(Activity):
Taking the line that contains "Task: Open the View menu" as the first, copy each line exactly up to and including the last line below.

==== Source data

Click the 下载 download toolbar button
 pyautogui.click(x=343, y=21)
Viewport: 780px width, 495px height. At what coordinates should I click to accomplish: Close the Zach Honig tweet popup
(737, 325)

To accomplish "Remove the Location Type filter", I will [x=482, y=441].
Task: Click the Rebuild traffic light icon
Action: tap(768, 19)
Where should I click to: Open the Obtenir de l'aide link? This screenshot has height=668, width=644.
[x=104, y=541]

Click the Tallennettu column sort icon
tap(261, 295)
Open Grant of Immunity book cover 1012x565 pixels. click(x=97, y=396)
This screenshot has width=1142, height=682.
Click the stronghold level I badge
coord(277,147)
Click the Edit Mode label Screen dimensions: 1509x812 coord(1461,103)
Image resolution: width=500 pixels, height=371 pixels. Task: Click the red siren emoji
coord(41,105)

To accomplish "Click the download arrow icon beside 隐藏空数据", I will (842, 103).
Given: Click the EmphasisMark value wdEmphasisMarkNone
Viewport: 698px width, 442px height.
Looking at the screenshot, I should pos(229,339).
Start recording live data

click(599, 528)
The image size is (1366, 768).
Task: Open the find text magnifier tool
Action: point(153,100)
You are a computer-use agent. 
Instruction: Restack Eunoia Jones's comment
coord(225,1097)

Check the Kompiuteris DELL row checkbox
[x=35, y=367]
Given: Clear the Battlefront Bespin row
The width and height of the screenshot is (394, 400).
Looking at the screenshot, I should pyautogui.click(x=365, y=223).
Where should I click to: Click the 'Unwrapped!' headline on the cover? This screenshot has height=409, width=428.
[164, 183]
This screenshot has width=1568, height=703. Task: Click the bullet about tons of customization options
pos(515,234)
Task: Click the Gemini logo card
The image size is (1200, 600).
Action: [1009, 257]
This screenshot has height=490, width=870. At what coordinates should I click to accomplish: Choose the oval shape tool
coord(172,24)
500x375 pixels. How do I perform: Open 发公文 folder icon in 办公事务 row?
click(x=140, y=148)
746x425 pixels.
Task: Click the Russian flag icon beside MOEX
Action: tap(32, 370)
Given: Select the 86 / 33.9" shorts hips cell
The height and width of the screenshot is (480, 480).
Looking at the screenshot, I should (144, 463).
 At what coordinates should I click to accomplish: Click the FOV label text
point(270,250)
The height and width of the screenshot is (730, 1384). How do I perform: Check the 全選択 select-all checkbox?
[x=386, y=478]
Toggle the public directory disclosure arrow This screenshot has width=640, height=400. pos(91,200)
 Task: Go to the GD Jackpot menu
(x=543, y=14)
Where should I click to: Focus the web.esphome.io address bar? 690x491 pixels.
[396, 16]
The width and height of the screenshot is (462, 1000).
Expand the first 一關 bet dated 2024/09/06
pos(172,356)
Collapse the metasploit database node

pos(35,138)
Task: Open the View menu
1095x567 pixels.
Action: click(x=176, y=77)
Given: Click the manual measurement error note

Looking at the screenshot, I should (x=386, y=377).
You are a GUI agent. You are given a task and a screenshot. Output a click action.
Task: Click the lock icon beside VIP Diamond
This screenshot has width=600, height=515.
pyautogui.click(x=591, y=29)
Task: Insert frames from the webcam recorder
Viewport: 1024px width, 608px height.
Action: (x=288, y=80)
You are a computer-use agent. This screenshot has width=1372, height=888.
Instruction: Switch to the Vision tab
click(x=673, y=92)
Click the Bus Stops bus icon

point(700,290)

========

(Written response):
Task: Open the View menu
1095x567 pixels.
Action: click(x=176, y=77)
Given: Click the manual measurement error note

Looking at the screenshot, I should (x=386, y=377).
You are a GUI agent. You are given a task and a screenshot. Output a click action.
Task: Click the lock icon beside VIP Diamond
This screenshot has width=600, height=515.
pyautogui.click(x=591, y=29)
Task: Insert frames from the webcam recorder
Viewport: 1024px width, 608px height.
Action: (x=288, y=80)
You are a computer-use agent. This screenshot has width=1372, height=888.
Instruction: Switch to the Vision tab
click(x=673, y=92)
Click the Bus Stops bus icon

point(700,290)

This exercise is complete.